I find it easy in a pot grown among the bulbs and every year the orange flowers are a surprise. They open at the same time as the Nerine but the colour is still quite
startling. The thin leafy stems emerge at the start of October and rapidly form buds and open in any sunny spell. The plants in cultivation seem to belong to a single clone
and I have not seen any seed set.
20th October 2013
Aristolochia x kewensis
We had a very late start to spring this year. The first warm days didn't seem to arrive until the start of May and I was thoroughly fed up with having a house packed with little (and not so little)

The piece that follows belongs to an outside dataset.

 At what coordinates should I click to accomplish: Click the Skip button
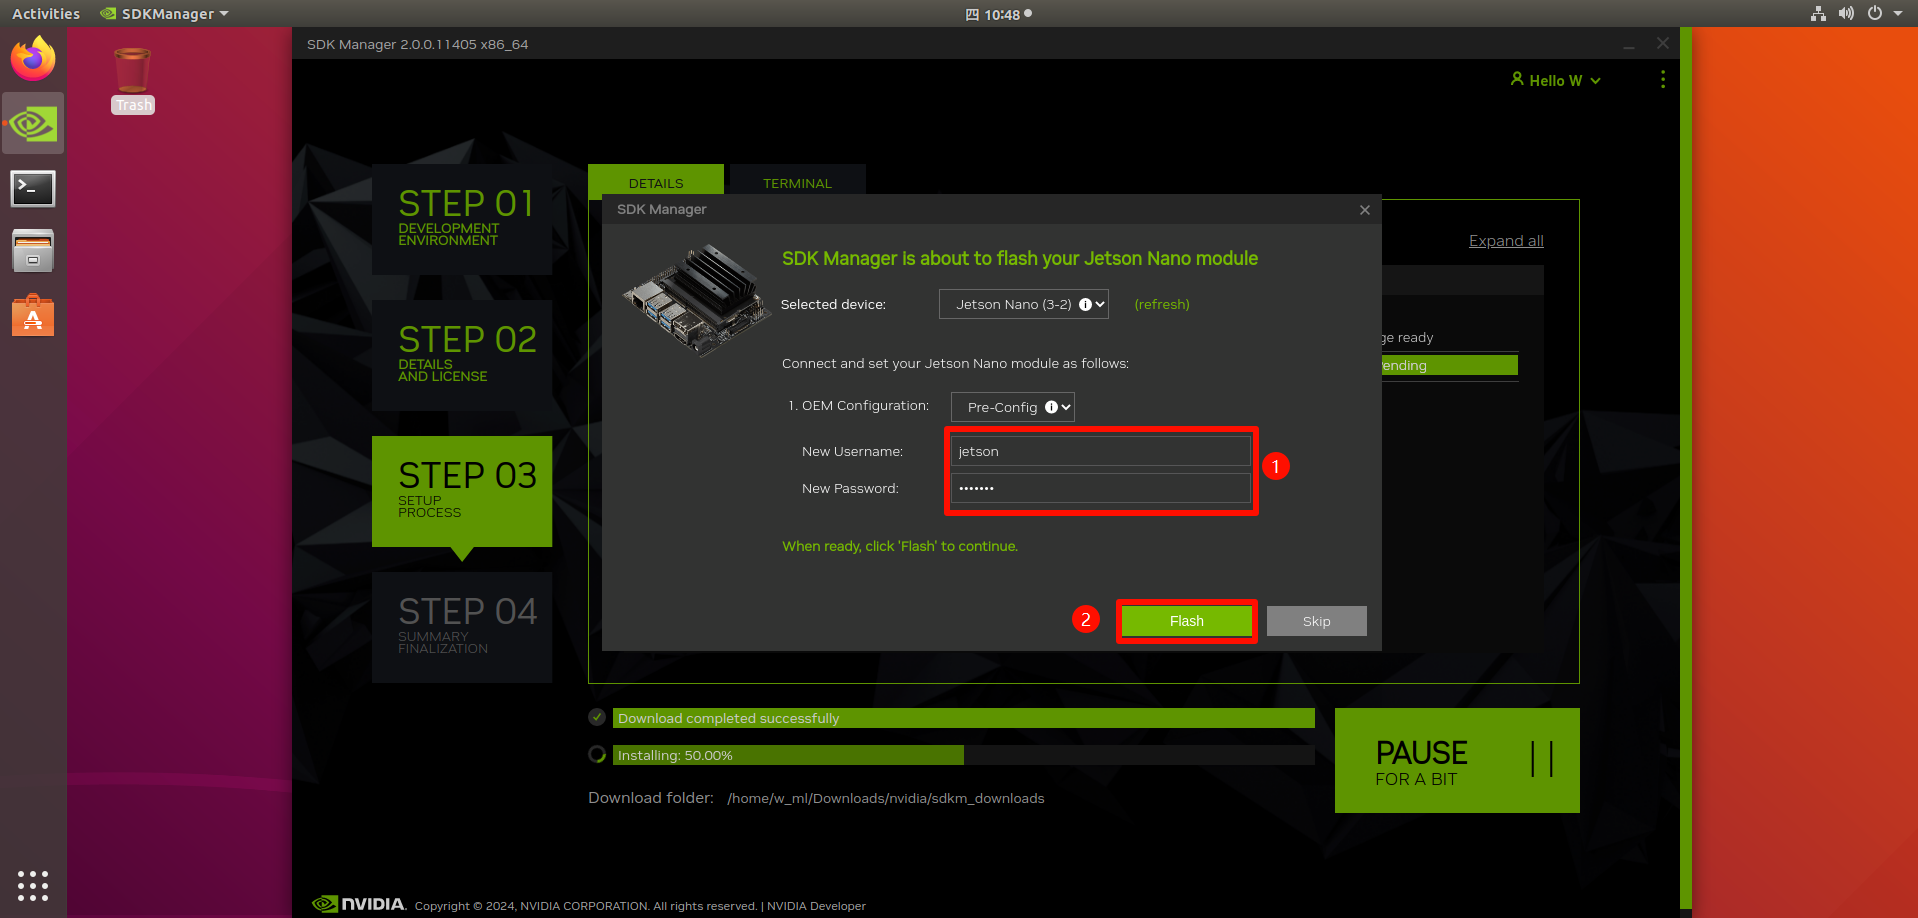1316,621
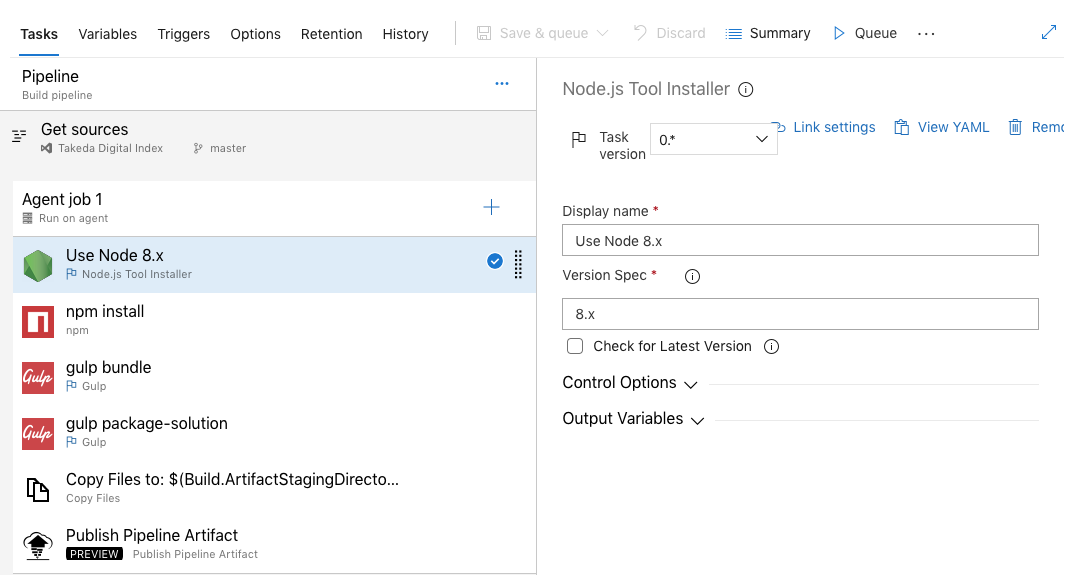Click the green Node.js Tool Installer icon
Screen dimensions: 1082x575
[x=38, y=266]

treasures that were too precious to risk outside. I decided that a lot of things were going to have to take their chances outside or in the greenhouse. Anything new and tender that I can't resist
will be getting a shock in the winter.
The first part of the plan has been a success. A lot of things have been planted out and have grown well through a warm summer. The second part of the plan involves them taking their chances
with the weather and I am anticipating the results with growing anxiety.
This Aristolochia was planted in the Agave house and it has grown vigorously throught the summer. If it had tendrils or twining stems then it might had hoisted itself up the support post
but in this case I had to grab the pile of floppy stems and yank it upwards. Young plants have survived out there through the worst recent winters, but this stock plant has always come inside
and I am a little jittery about it. This magnificent flush of flowers is hopefully a triumphant song and not a last gasp.

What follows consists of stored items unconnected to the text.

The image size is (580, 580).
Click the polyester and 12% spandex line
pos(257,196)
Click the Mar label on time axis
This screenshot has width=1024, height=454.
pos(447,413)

In the last few weeks I have been wandering around photographing things that might well be dead before Christmas. I console myself with the thought that there will always be new and improbable
plants to kill and maim in the New Year.
20th October 2013
Galanthus peshmenii
The Autumn snowdrops extend the season of mortal fear. As soon as summer reveals the winter survivors the snowdrops become dormant and months of anxiety follow. Will they ever appear again
or will the bulbs rot or be eaten by Pot Trolls? Although I pretend to remain phlegmatic I have been watching the pots for the last few weeks. I have cleaned all the summer weeds from them
under the guise of good management, but really as an excuse to examine the pots closely for signs of growth.
Galanthus peshmenii has always been the first to appear for me. I repotted them last summer and disturbing an established pot is always a worry, so it was a great relief and delight to see
the bud elongating at the start of the week. It appears several weeks earlier than G.reginae-olgae though when discovered it was though to be a Turkish form of that species.

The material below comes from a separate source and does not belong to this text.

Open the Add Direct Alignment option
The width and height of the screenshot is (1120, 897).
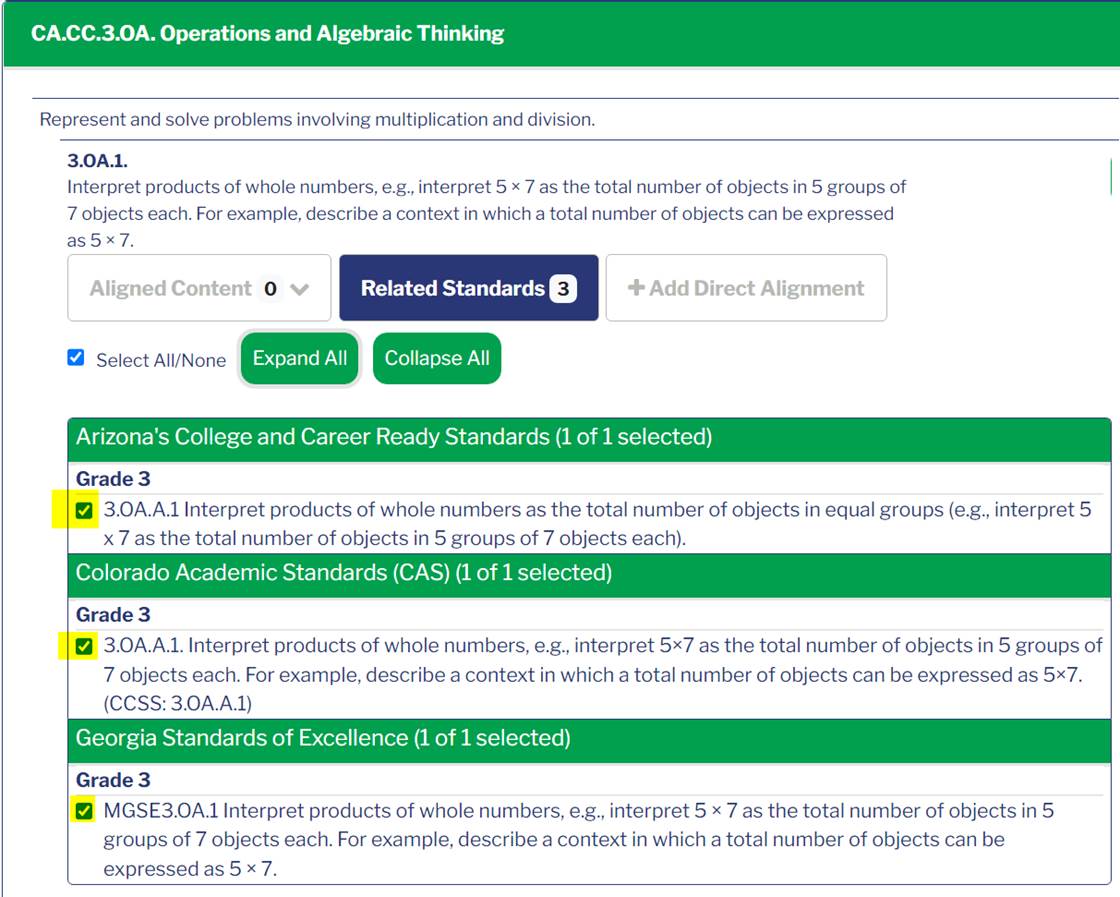(x=746, y=288)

In recent years molecular data has placed it closer to G.elwesii.
This should probably mark the start of the snowdrop season, but it doesn't. This is just a warning that the snowdrop season is coming. For many years I have fought off Galanthomania
but I have a feeling that it is slowly gaining ground, both metaphorically and literally.
By the time Jack Frost has destroyed this year's tender vanity, next years snowdrops will be softening the blow. That is how I avoid crashing a ship into an island.